■ Source information ■
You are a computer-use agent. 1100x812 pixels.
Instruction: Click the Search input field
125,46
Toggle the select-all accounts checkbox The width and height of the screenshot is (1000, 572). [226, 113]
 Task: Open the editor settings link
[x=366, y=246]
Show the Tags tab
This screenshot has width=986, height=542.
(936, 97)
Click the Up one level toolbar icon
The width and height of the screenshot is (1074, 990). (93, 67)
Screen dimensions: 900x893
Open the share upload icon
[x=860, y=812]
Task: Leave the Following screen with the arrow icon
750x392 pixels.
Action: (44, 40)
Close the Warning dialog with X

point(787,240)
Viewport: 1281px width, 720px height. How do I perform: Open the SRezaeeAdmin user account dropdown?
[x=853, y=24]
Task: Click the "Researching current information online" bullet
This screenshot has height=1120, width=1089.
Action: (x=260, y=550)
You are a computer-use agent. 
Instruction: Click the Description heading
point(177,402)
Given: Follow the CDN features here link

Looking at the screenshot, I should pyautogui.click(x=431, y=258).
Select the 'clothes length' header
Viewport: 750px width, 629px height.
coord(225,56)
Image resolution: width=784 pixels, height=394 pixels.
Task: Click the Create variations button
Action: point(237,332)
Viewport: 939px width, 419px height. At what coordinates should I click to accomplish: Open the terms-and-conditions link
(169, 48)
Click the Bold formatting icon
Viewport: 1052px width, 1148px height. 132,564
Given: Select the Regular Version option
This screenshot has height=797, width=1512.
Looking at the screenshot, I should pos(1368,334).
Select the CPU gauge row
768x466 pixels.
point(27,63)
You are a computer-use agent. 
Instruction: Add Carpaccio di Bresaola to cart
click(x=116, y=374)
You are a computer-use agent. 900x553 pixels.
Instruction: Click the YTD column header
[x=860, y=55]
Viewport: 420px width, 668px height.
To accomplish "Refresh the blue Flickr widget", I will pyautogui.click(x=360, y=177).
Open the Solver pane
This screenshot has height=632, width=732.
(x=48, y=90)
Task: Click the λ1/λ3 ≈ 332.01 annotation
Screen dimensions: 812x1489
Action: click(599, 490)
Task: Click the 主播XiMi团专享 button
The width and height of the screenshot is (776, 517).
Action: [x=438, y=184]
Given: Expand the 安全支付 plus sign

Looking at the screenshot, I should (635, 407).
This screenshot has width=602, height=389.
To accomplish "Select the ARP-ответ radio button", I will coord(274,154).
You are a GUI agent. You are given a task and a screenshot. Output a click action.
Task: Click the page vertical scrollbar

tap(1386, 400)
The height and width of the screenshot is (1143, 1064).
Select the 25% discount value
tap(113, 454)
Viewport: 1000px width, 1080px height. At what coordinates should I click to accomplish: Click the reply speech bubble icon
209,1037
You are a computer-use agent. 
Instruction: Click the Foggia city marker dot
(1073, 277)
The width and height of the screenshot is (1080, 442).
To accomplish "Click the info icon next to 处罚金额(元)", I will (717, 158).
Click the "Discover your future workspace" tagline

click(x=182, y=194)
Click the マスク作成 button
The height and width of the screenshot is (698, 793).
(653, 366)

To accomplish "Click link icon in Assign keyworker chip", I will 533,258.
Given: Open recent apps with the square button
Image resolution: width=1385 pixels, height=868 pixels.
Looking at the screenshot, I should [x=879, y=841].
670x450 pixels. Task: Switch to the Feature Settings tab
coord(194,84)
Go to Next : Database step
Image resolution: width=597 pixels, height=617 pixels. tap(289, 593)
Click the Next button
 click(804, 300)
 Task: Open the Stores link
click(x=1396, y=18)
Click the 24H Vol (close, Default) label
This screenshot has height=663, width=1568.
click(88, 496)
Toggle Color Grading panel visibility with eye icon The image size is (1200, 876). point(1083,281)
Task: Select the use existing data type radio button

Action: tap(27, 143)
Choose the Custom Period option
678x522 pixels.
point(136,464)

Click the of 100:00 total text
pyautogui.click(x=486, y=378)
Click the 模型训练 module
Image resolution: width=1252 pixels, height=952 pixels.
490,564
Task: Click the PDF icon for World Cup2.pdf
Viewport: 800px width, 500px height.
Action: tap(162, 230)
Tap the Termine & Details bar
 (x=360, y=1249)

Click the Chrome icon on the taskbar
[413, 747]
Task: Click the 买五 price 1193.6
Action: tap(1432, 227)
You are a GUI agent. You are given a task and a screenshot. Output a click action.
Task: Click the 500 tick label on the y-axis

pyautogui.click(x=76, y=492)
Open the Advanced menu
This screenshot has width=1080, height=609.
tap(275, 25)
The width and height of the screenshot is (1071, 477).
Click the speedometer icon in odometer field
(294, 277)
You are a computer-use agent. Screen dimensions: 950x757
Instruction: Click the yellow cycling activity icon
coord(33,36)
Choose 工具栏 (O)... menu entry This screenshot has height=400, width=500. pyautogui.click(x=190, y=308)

■ Task brief ■
Return the material above unaltered. Include every line.

■ Response area ■
You are a computer-use agent. 1100x812 pixels.
Instruction: Click the Search input field
125,46
Toggle the select-all accounts checkbox The width and height of the screenshot is (1000, 572). [226, 113]
 Task: Open the editor settings link
[x=366, y=246]
Show the Tags tab
This screenshot has width=986, height=542.
(936, 97)
Click the Up one level toolbar icon
The width and height of the screenshot is (1074, 990). (93, 67)
Screen dimensions: 900x893
Open the share upload icon
[x=860, y=812]
Task: Leave the Following screen with the arrow icon
750x392 pixels.
Action: (44, 40)
Close the Warning dialog with X

point(787,240)
Viewport: 1281px width, 720px height. How do I perform: Open the SRezaeeAdmin user account dropdown?
[x=853, y=24]
Task: Click the "Researching current information online" bullet
This screenshot has height=1120, width=1089.
Action: (x=260, y=550)
You are a computer-use agent. 
Instruction: Click the Description heading
point(177,402)
Given: Follow the CDN features here link

Looking at the screenshot, I should pyautogui.click(x=431, y=258).
Select the 'clothes length' header
Viewport: 750px width, 629px height.
coord(225,56)
Image resolution: width=784 pixels, height=394 pixels.
Task: Click the Create variations button
Action: point(237,332)
Viewport: 939px width, 419px height. At what coordinates should I click to accomplish: Open the terms-and-conditions link
(169, 48)
Click the Bold formatting icon
Viewport: 1052px width, 1148px height. 132,564
Given: Select the Regular Version option
This screenshot has height=797, width=1512.
Looking at the screenshot, I should pos(1368,334).
Select the CPU gauge row
768x466 pixels.
point(27,63)
You are a computer-use agent. 
Instruction: Add Carpaccio di Bresaola to cart
click(x=116, y=374)
You are a computer-use agent. 900x553 pixels.
Instruction: Click the YTD column header
[x=860, y=55]
Viewport: 420px width, 668px height.
To accomplish "Refresh the blue Flickr widget", I will pyautogui.click(x=360, y=177).
Open the Solver pane
This screenshot has height=632, width=732.
(x=48, y=90)
Task: Click the λ1/λ3 ≈ 332.01 annotation
Screen dimensions: 812x1489
Action: click(599, 490)
Task: Click the 主播XiMi团专享 button
The width and height of the screenshot is (776, 517).
Action: [x=438, y=184]
Given: Expand the 安全支付 plus sign

Looking at the screenshot, I should (635, 407).
This screenshot has width=602, height=389.
To accomplish "Select the ARP-ответ radio button", I will coord(274,154).
You are a GUI agent. You are given a task and a screenshot. Output a click action.
Task: Click the page vertical scrollbar

tap(1386, 400)
The height and width of the screenshot is (1143, 1064).
Select the 25% discount value
tap(113, 454)
Viewport: 1000px width, 1080px height. At what coordinates should I click to accomplish: Click the reply speech bubble icon
209,1037
You are a computer-use agent. 
Instruction: Click the Foggia city marker dot
(1073, 277)
The width and height of the screenshot is (1080, 442).
To accomplish "Click the info icon next to 处罚金额(元)", I will (717, 158).
Click the "Discover your future workspace" tagline

click(x=182, y=194)
Click the マスク作成 button
The height and width of the screenshot is (698, 793).
(653, 366)

To accomplish "Click link icon in Assign keyworker chip", I will 533,258.
Given: Open recent apps with the square button
Image resolution: width=1385 pixels, height=868 pixels.
Looking at the screenshot, I should [x=879, y=841].
670x450 pixels. Task: Switch to the Feature Settings tab
coord(194,84)
Go to Next : Database step
Image resolution: width=597 pixels, height=617 pixels. tap(289, 593)
Click the Next button
 click(804, 300)
 Task: Open the Stores link
click(x=1396, y=18)
Click the 24H Vol (close, Default) label
This screenshot has height=663, width=1568.
click(88, 496)
Toggle Color Grading panel visibility with eye icon The image size is (1200, 876). point(1083,281)
Task: Select the use existing data type radio button

Action: tap(27, 143)
Choose the Custom Period option
678x522 pixels.
point(136,464)

Click the of 100:00 total text
pyautogui.click(x=486, y=378)
Click the 模型训练 module
Image resolution: width=1252 pixels, height=952 pixels.
490,564
Task: Click the PDF icon for World Cup2.pdf
Viewport: 800px width, 500px height.
Action: tap(162, 230)
Tap the Termine & Details bar
 (x=360, y=1249)

Click the Chrome icon on the taskbar
[413, 747]
Task: Click the 买五 price 1193.6
Action: tap(1432, 227)
You are a GUI agent. You are given a task and a screenshot. Output a click action.
Task: Click the 500 tick label on the y-axis

pyautogui.click(x=76, y=492)
Open the Advanced menu
This screenshot has width=1080, height=609.
tap(275, 25)
The width and height of the screenshot is (1071, 477).
Click the speedometer icon in odometer field
(294, 277)
You are a computer-use agent. Screen dimensions: 950x757
Instruction: Click the yellow cycling activity icon
coord(33,36)
Choose 工具栏 (O)... menu entry This screenshot has height=400, width=500. pyautogui.click(x=190, y=308)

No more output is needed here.